The following invocation will search GitHub for all repositories that:

  • include the keyword "mpi"
  • are written primarily in either C or C++
  • have been pushed to some time after Jan 1st, 2013
  • have more than two stars

It will then clone each repository in /tmp/octosurfer, search each repository for occurences of the queries in the file my-queries.txt, and save the results in results.csv. Each cloned repository will be removed after it has been searched.

$ octosurfer -k mpi \
	-l c,c++ \
	-p ">2013-01-01" \
	-s ">2" \
	-d /tmp/octosurfer \
	-q my-queries.txt \
	-o results.csv \
	--rm

Queries

Queries are listed in a text file, and the file name is given to octosurfer with the -q flag. There should be one query per line, and regex syntax may be used in a query. octosurfer searches files line by line, so there can be no multiline matches.

Performance

octosurfer uses tokio and makes heavy use of async Rust. Repositories are cloned and searched asynchronously. Searching through a single repository is single-threaded, though. The assumption is that usually, multiple repositories are searched at a time, so each search does not need to be parallelized. During testing, heavy parallel searching raised the OS error EMFILE, i.e. "too many open files".

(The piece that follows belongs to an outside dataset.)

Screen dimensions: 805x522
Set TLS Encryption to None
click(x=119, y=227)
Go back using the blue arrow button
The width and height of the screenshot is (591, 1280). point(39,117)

octosurfer uses the grep crate to search files. This crate is the library that powers ripgrep.

Disk usage

octosurfer clones each repository shallowly, i.e. with git clone --depth 1. However, because the GitHub search can return hundreds or thousands of repositories, the cumulative disk use can become quite significant. It may be prudent to pass the --rm flag if unsure of how many repositories a search will yield.

Note that because repositories are cloned asynchronously, more than one repository may exist on-disk at a time, even with the --rm flag given.

octosurfer clones repositories into the given target directory, and then under /{repo owner's name}/{repo name}. If --rm is given, octosurfer will remove the cloned repository, as well as the directory named after the repository owner. It is therefore advisable to pass an empty directory as the --target-dir flag, to avoid octosurfer accidentally removing files and directories you intended to keep.